Earnings season is now starting to fade in the rearview mirror, and it was a mixed offering for growth investors. Thankfully there were plenty of names that lived up to and exceeded the hype. I want to look at two of the faster-growing stocks that impressed me this season. 

DraftKings (DKNG -2.31%) and Celsius Holdings (CELH -1.62%) came through with impressive financial results earlier this month, and you don't need a lot of money to get started in these industry disruptors. Here's why I think that these are some of the stocks you may want to consider with your next $2,000 investment.

DraftKings

Shares of DraftKings have more than doubled in 2023, up a hearty 117% year to date. A "double or nothing" bet on the online sports wagering player and fantasy sports leader is paying off. DraftKings has come through with better-than-expected results and raised guidance as it expands its territorial reach in this promising niche for those who can stomach the regulatory risks of sports betting stocks.

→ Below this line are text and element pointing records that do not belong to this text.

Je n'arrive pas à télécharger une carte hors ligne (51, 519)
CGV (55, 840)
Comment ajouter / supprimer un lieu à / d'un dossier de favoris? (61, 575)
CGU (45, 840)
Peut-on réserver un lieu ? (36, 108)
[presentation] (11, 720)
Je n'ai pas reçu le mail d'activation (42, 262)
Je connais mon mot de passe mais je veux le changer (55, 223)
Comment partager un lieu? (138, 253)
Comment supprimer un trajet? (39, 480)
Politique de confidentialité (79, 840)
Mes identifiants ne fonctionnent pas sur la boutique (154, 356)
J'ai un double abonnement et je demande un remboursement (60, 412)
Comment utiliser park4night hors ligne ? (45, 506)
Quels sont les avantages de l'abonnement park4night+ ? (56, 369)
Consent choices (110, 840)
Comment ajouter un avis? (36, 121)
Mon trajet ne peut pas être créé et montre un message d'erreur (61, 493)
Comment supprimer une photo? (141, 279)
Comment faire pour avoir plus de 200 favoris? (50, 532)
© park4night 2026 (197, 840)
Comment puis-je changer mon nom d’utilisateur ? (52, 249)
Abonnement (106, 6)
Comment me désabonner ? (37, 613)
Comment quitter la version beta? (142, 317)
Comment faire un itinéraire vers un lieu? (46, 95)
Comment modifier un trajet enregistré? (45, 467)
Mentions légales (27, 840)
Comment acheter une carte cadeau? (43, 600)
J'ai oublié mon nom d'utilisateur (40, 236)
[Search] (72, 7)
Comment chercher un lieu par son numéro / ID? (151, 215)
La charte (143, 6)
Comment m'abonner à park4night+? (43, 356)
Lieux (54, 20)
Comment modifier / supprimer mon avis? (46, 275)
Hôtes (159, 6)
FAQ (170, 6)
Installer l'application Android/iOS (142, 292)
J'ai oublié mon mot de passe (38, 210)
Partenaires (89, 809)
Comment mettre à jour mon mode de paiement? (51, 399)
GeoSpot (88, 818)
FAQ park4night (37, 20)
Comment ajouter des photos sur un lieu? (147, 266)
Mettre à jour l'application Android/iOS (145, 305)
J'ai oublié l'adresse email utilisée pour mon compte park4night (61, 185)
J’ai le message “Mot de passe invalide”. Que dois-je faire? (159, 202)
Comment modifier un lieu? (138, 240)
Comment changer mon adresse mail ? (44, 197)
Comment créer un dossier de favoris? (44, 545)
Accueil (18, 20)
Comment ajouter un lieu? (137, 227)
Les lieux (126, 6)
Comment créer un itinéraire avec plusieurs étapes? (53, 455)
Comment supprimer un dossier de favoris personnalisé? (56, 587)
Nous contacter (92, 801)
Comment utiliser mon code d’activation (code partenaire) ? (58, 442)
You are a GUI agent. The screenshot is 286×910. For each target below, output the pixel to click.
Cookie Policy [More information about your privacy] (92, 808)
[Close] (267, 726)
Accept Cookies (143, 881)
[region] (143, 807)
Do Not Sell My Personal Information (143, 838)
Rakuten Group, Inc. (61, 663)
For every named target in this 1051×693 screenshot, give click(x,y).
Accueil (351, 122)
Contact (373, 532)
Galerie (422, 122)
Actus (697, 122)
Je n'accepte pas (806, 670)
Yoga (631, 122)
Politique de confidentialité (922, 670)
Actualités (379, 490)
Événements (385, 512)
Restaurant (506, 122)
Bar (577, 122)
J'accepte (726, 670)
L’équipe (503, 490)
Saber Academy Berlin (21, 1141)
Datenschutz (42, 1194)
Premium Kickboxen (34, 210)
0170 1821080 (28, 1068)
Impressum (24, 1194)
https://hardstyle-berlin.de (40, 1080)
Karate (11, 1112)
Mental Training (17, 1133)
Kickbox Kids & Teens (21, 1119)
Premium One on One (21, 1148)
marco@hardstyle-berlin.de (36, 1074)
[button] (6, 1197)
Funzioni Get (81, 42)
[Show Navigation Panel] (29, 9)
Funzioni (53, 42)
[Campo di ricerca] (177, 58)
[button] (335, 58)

Bears will argue that it's easy to double after losing more than half of your value the year before. DraftKings stock is trading just below where it was at the start of 2022, when it would go on to surrender 59% of its value. After years of accelerating top-line growth, revenue finally started to slow last year.   

  • 2018: 18%
  • 2019: 43%
  • 2020: 90%
  • 2021: 111%
  • 2022: 73%

It also didn't help that DraftKings posted its third consecutive year of 10-figure losses. It's not a good look to be losing so much money in a game where the house is supposed to always win. However, things are starting to look good for those betting on DraftKings in 2023.

Friends at a casino throwing chips up in the air.

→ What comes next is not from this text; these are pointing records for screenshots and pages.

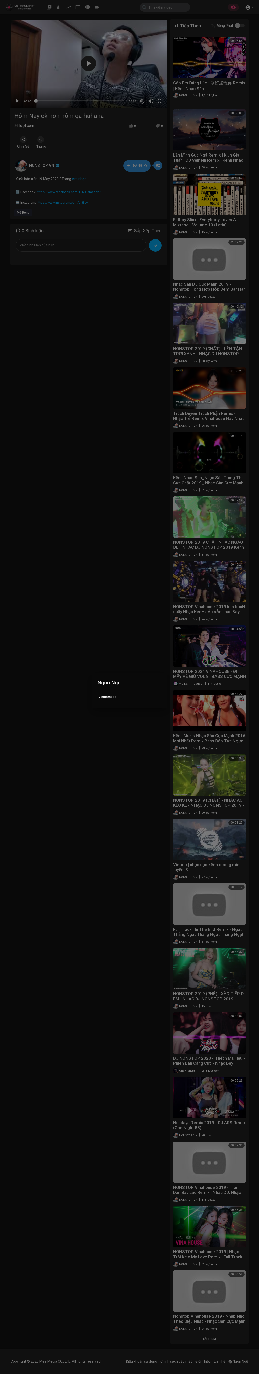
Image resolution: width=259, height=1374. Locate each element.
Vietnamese (107, 697)
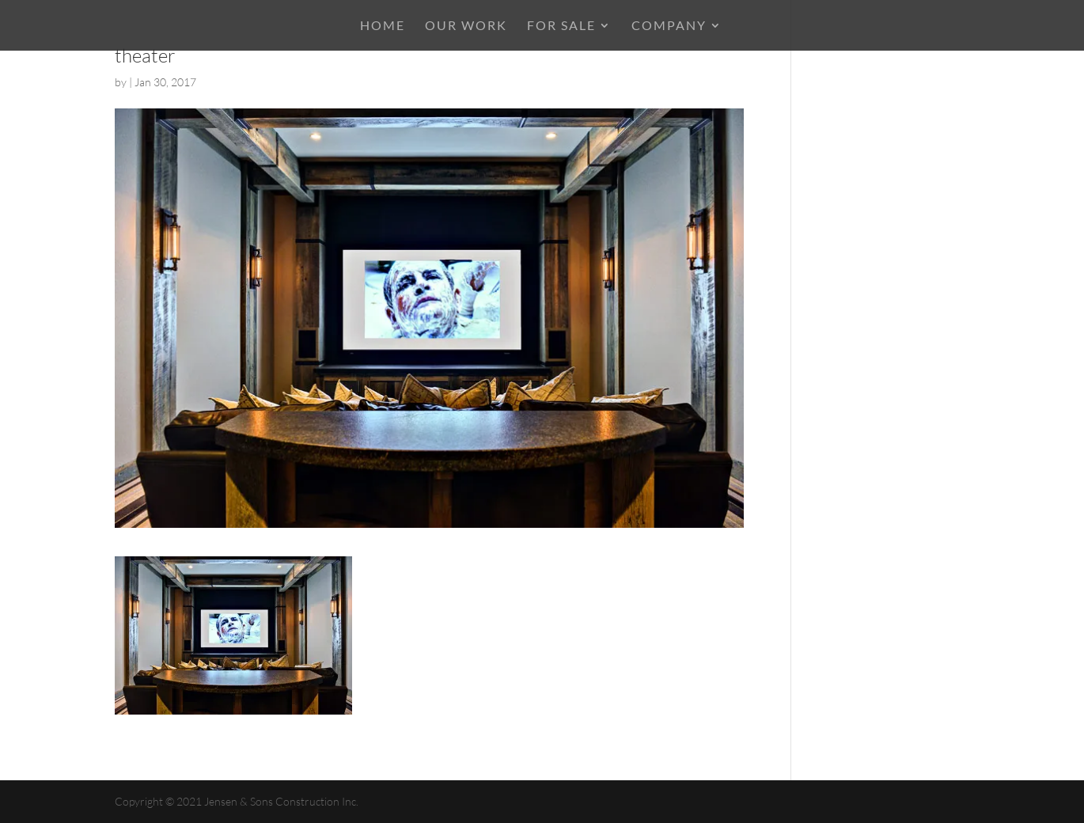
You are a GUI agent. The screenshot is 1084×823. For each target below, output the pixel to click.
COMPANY (669, 26)
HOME (382, 26)
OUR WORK (466, 26)
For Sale (561, 26)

Image source: Getty Images.

DraftKings posted encouraging financial results earlier this month. Revenue soared 84% to $770 million in the first quarter, comfortably ahead of the 69% growth that analysts were targeting. This follows a 34% year-over-year increase it posted in the prior year's first quarter, building on the 81% surge it posted in the final quarter of last year. 

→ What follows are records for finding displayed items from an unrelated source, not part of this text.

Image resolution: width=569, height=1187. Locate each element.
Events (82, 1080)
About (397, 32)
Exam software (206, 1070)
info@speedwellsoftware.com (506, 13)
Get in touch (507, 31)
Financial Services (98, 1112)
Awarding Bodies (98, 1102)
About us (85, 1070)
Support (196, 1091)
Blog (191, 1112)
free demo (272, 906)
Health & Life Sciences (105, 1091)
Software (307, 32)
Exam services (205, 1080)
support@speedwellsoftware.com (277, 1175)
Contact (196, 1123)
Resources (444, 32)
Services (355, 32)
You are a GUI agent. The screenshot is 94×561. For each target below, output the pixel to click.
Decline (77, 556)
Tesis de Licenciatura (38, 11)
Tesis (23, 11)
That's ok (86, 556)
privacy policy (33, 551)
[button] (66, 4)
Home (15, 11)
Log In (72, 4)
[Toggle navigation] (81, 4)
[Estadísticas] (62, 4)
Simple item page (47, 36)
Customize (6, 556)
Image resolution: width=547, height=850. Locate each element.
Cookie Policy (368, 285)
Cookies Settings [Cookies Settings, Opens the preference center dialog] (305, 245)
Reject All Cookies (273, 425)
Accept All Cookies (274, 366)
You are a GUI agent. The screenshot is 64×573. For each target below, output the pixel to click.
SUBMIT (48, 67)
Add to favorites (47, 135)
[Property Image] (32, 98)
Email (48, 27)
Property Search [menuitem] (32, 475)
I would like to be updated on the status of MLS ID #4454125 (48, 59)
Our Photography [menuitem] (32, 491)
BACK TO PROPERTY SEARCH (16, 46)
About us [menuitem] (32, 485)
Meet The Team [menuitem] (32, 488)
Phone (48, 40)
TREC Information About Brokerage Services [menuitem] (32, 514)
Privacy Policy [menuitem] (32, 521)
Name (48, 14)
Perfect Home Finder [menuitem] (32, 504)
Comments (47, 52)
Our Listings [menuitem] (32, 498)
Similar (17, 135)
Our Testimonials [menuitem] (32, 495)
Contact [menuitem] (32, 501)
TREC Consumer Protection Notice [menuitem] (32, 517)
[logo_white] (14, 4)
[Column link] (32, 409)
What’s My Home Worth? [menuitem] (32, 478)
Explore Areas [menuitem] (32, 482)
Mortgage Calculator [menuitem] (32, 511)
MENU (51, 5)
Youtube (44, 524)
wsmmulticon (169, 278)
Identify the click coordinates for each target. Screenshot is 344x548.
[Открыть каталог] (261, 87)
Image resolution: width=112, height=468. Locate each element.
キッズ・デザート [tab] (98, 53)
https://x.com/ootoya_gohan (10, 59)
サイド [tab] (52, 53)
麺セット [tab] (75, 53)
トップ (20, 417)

The online betting leader is only expecting 40% to 44% in revenue growth for all of 2023, but let's double down with a pair of silver linings. DraftKings wasn't as optimistic when it initiated its full-year guidance six months ago, looking at a 33% top-line boost in 2023. It has raised its growth projections in back-to-back quarters. The other silver lining is that 40% to 44% growth is in line with the pace it was scoring in 2019. DraftKings will be growing its revenue nearly tenfold this year compared to where it was four years ago, and it's still running at a healthy and improving clip.

The news is also impressive as it tackles its problematic lack of profitability. The red ink slowed for DraftKings in its latest quarter, and it has consistently beaten Wall Street estimates on the bottom line over the past year. Its customer acquisition cost has declined by 27% as engagement improves, a potent combination. Losses will continue, but DraftKings' leaner outlook for its adjusted EBITDA deficit in 2023 is less than half of what it generated last year. 

At least 13 analysts raised their price targets on DraftKings following its blowout quarter, and this week is off to a promising start with UBS upgrading the shares on Monday. Betting on DraftKings is getting a lot easier to justify despite the stock already more than doubling this year. 

Celsius

If you think 84% growth at DraftKings is fast, hand the baton in the second leg of this relay race to Celsius. The company behind the sparkling energy drinks that help improve a body's metabolism to burn more calories saw its revenue skyrocket 95% to $290 million through the first three months of this year. Analysts were expecting a 64% advance.

Stateside revenue more than doubled, doubling its share of the country's energy drink market to 7.5%. There's optimism for Celsius to duplicate its success overseas now that beverage giant PepsiCo is on board as both a distribution partner and an investor. PepsiCo invested $550 million for an 8.5% stake in Celsius last summer. 

Unlike DraftKings, Celsius is already profitable. The $0.40 a share in net income was twice as much as what Wall Street pros were modeling. Like DraftKings, the revenue bursts should slow as the year plays out. The runway is still long for Celsius to deliver years of growth that is several times the pace of the historically sleepy beverage stocks market. Put another way, this provider of canned fizz isn't likely to go flat anytime soon.